ACTIVITY »
Write out each entry again. Keep every word exactly as it is.

(Records from a data collection)
________________________

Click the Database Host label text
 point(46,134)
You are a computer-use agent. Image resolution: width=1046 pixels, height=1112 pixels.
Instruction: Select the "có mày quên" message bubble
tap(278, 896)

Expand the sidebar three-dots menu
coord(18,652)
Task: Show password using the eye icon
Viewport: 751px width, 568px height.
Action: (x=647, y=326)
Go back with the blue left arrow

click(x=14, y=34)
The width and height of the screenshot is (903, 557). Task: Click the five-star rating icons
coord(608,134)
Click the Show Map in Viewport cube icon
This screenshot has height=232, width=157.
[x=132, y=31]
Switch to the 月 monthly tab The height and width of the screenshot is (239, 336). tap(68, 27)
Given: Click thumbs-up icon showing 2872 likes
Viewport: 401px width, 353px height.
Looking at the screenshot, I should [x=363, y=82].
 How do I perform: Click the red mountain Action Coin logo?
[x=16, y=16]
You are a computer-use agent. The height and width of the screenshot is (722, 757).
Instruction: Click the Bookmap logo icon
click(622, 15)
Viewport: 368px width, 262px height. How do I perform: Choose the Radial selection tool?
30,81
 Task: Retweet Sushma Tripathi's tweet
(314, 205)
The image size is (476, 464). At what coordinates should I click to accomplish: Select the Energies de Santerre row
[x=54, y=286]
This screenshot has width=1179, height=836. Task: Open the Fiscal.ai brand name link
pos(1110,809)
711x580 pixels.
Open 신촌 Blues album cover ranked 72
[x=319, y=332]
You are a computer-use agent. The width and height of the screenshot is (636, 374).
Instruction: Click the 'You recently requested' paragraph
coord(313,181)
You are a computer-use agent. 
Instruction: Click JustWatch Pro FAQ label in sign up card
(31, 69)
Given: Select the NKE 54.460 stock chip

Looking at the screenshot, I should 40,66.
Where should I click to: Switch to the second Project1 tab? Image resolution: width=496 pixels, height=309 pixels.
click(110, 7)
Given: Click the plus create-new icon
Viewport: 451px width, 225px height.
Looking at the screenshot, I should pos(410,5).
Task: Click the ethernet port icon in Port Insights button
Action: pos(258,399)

________________________

EXERCISE OUTPUT »
Click the Database Host label text
 point(46,134)
You are a computer-use agent. Image resolution: width=1046 pixels, height=1112 pixels.
Instruction: Select the "có mày quên" message bubble
tap(278, 896)

Expand the sidebar three-dots menu
coord(18,652)
Task: Show password using the eye icon
Viewport: 751px width, 568px height.
Action: (x=647, y=326)
Go back with the blue left arrow

click(x=14, y=34)
The width and height of the screenshot is (903, 557). Task: Click the five-star rating icons
coord(608,134)
Click the Show Map in Viewport cube icon
This screenshot has height=232, width=157.
[x=132, y=31]
Switch to the 月 monthly tab The height and width of the screenshot is (239, 336). tap(68, 27)
Given: Click thumbs-up icon showing 2872 likes
Viewport: 401px width, 353px height.
Looking at the screenshot, I should [x=363, y=82].
 How do I perform: Click the red mountain Action Coin logo?
[x=16, y=16]
You are a computer-use agent. The height and width of the screenshot is (722, 757).
Instruction: Click the Bookmap logo icon
click(622, 15)
Viewport: 368px width, 262px height. How do I perform: Choose the Radial selection tool?
30,81
 Task: Retweet Sushma Tripathi's tweet
(314, 205)
The image size is (476, 464). At what coordinates should I click to accomplish: Select the Energies de Santerre row
[x=54, y=286]
This screenshot has width=1179, height=836. Task: Open the Fiscal.ai brand name link
pos(1110,809)
711x580 pixels.
Open 신촌 Blues album cover ranked 72
[x=319, y=332]
You are a computer-use agent. The width and height of the screenshot is (636, 374).
Instruction: Click the 'You recently requested' paragraph
coord(313,181)
You are a computer-use agent. 
Instruction: Click JustWatch Pro FAQ label in sign up card
(31, 69)
Given: Select the NKE 54.460 stock chip

Looking at the screenshot, I should 40,66.
Where should I click to: Switch to the second Project1 tab? Image resolution: width=496 pixels, height=309 pixels.
click(110, 7)
Given: Click the plus create-new icon
Viewport: 451px width, 225px height.
Looking at the screenshot, I should pos(410,5).
Task: Click the ethernet port icon in Port Insights button
Action: pos(258,399)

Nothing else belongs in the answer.